Task statement:
Reproduce the data below word for word, omitting the pictures.

Recorded data:
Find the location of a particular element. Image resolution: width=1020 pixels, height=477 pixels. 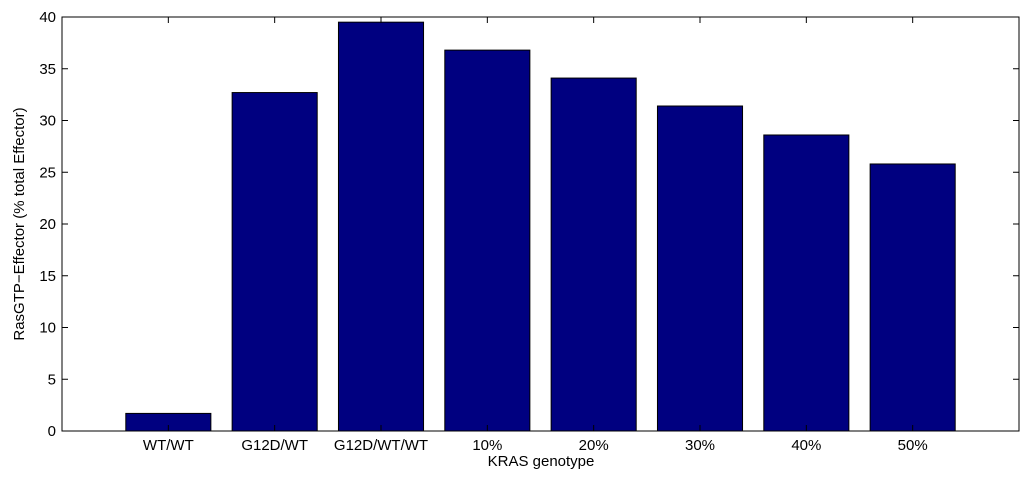

x-tick-label: 40% is located at coordinates (806, 446).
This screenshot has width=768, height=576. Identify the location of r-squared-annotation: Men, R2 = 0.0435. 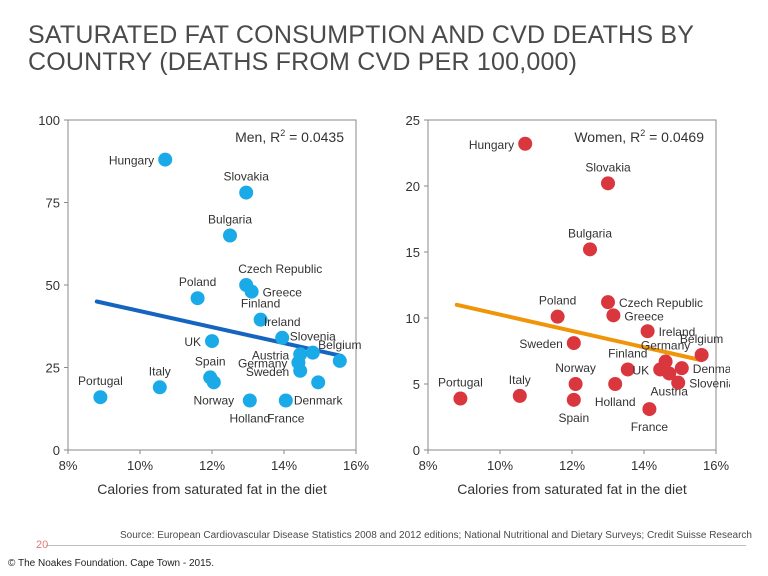
(290, 136).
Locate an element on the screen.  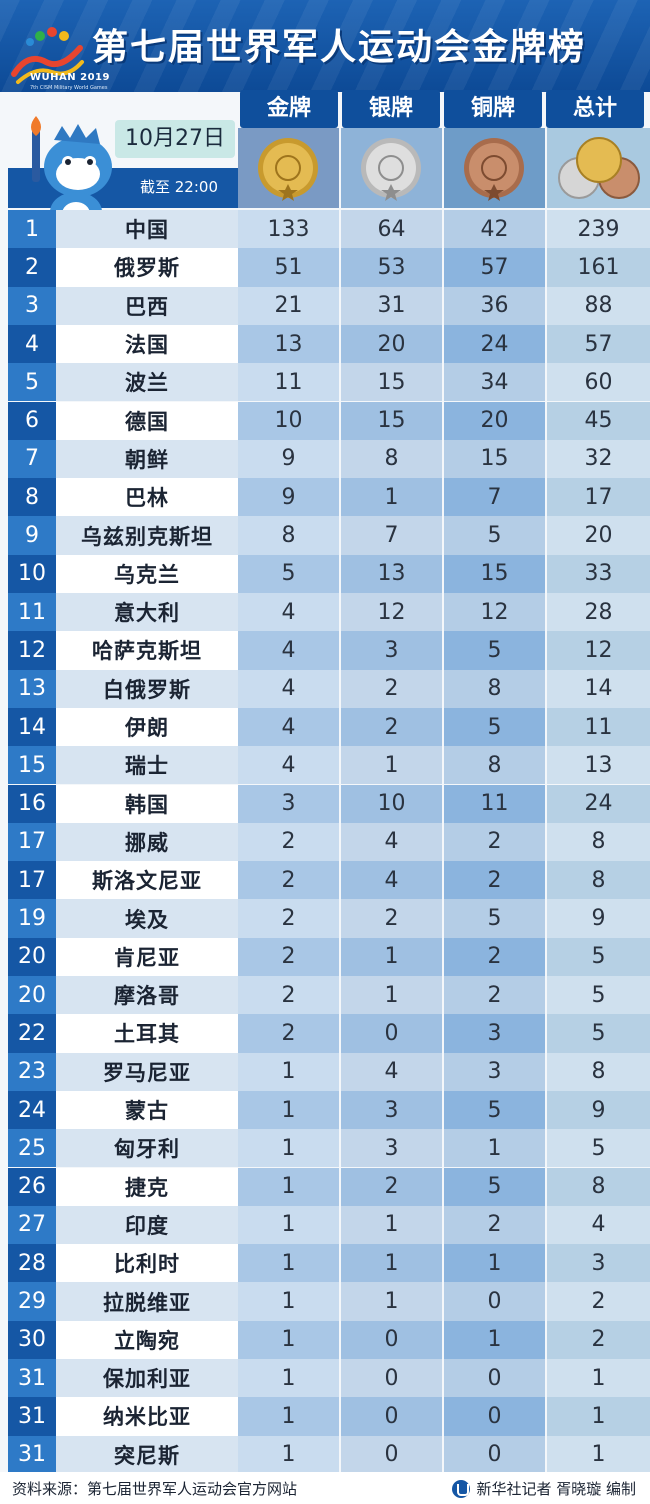
silver-count: 31 is located at coordinates (392, 306).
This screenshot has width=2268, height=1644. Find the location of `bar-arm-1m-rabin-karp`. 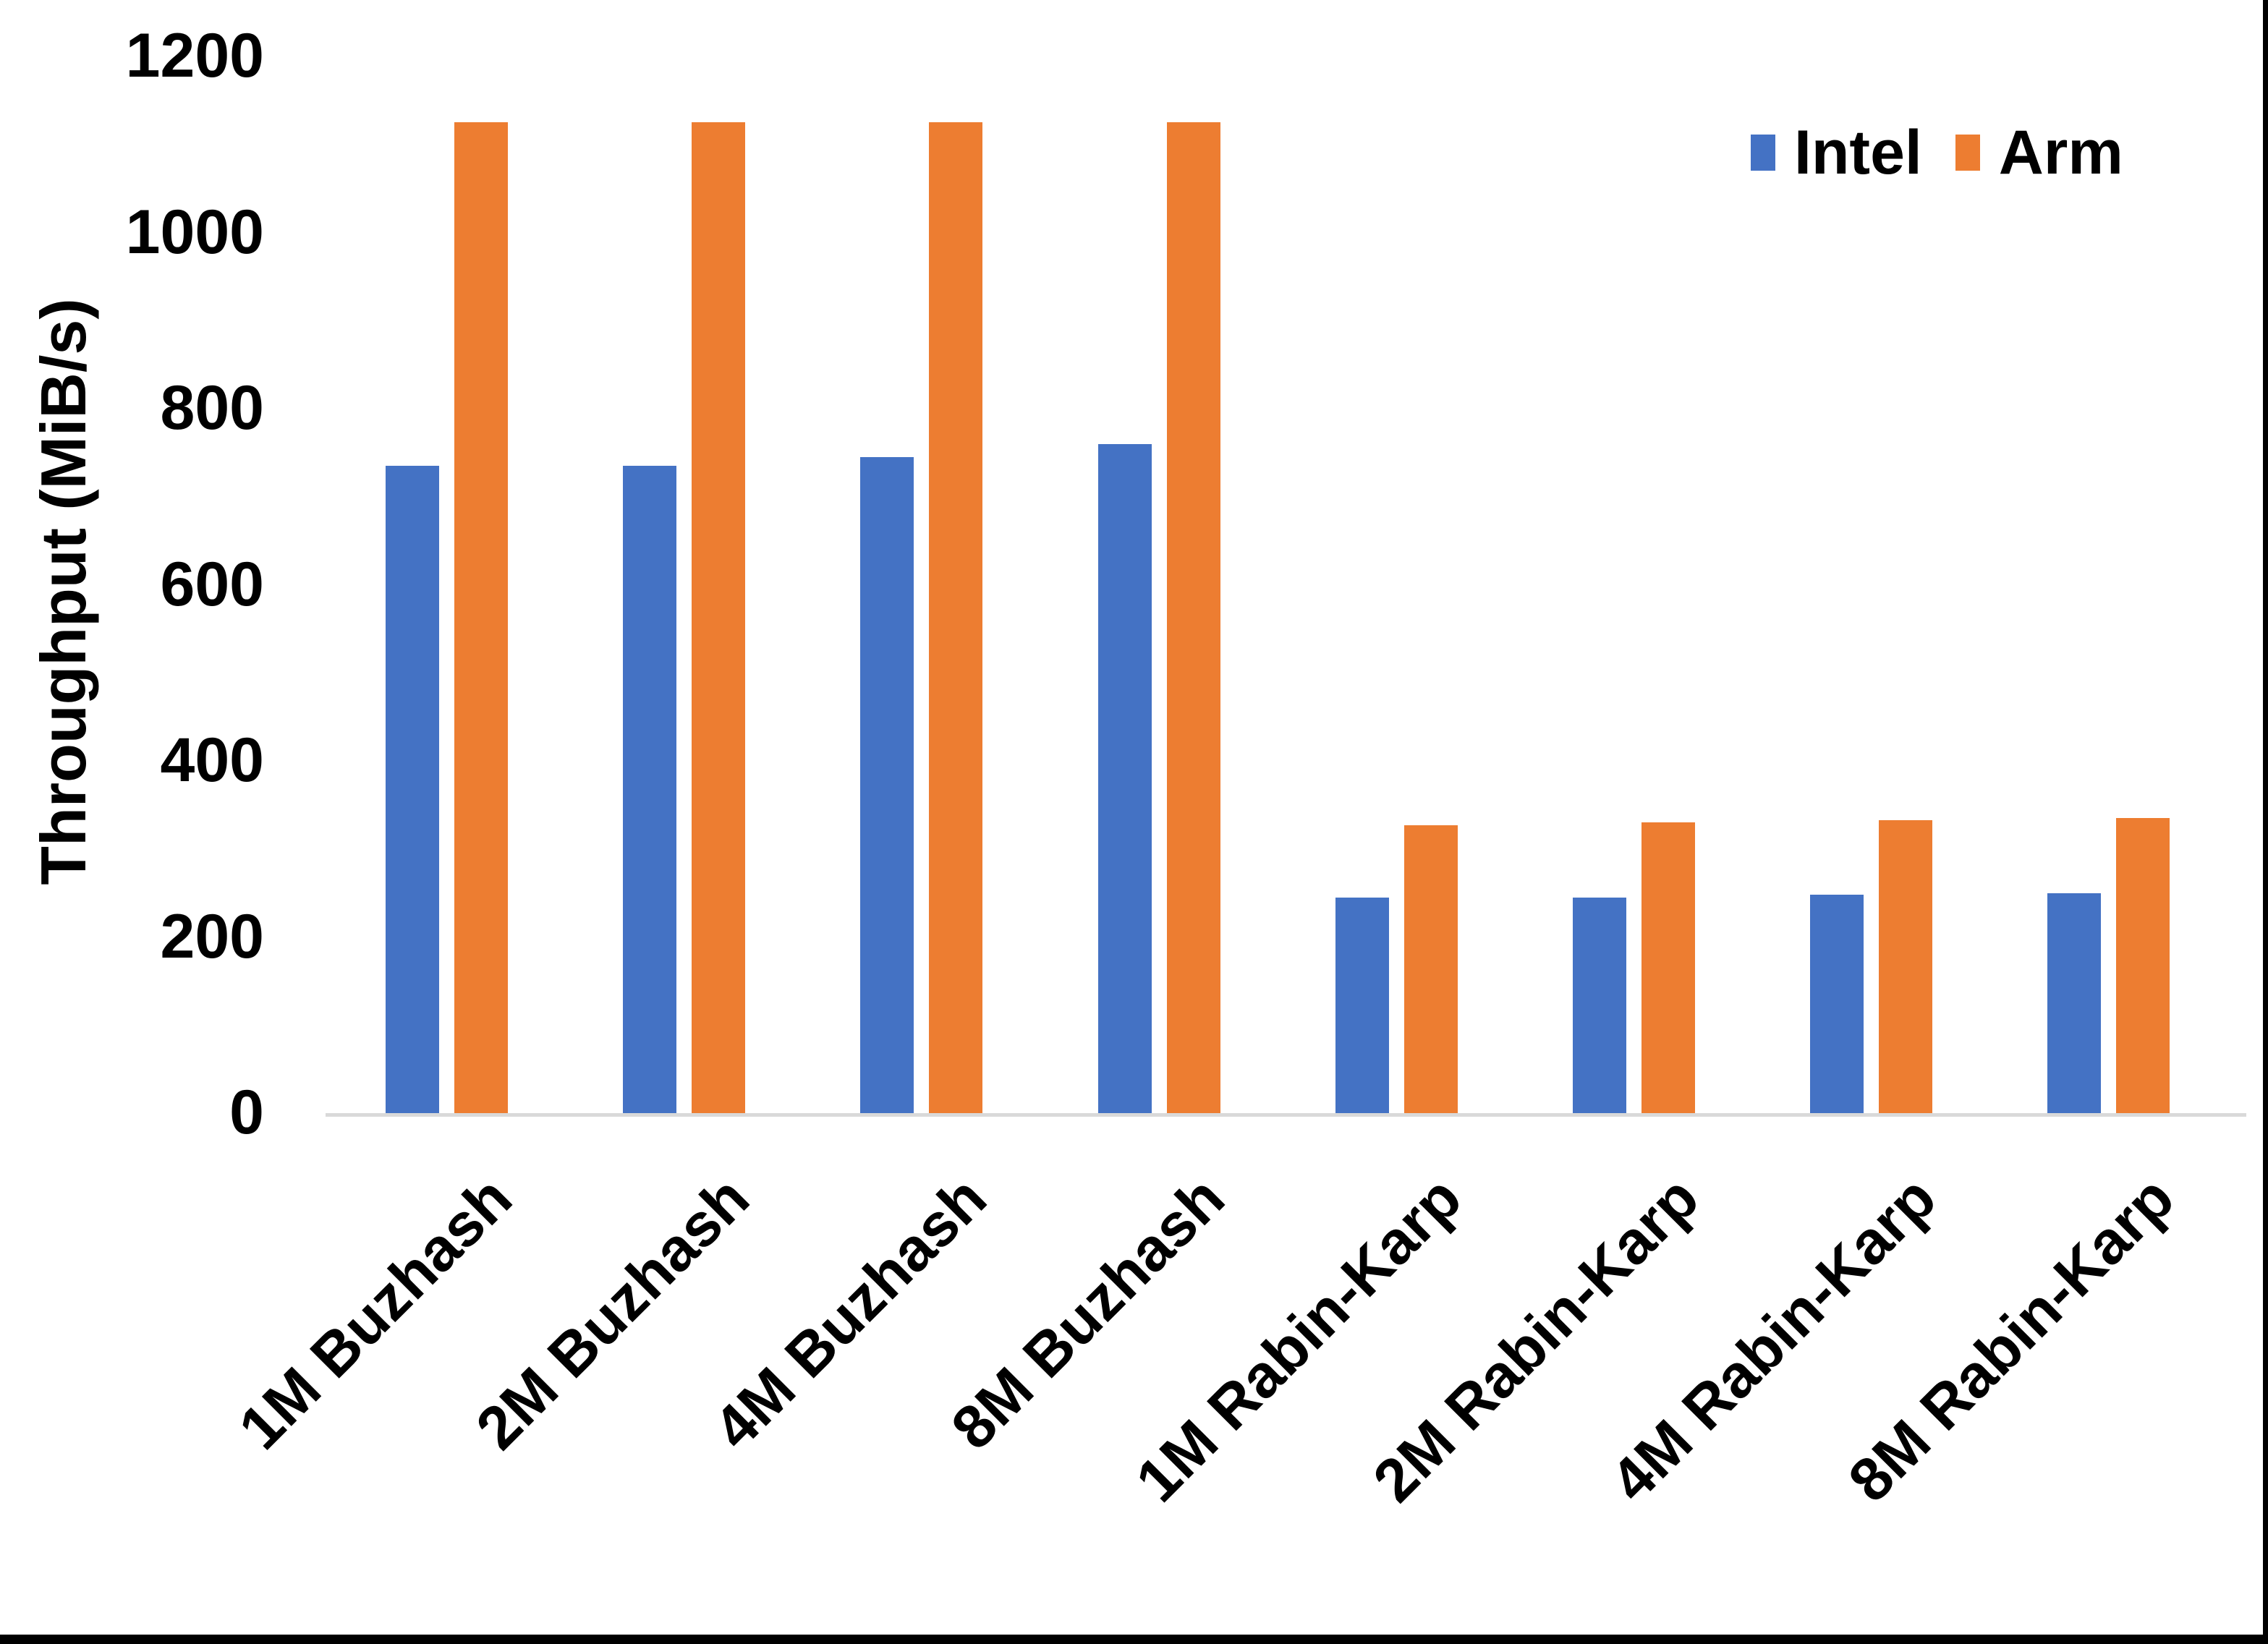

Exercise result:
Find the location of a particular element. Image resolution: width=1020 pixels, height=477 pixels. 

x-tick-label: 40% is located at coordinates (806, 446).
This screenshot has width=768, height=576. Identify the location of r-squared-annotation: Men, R2 = 0.0435. 
(290, 136).
Locate an element on the screen.  
silver-count: 31 is located at coordinates (392, 306).
This screenshot has width=2268, height=1644. Find the location of `bar-arm-1m-rabin-karp`. 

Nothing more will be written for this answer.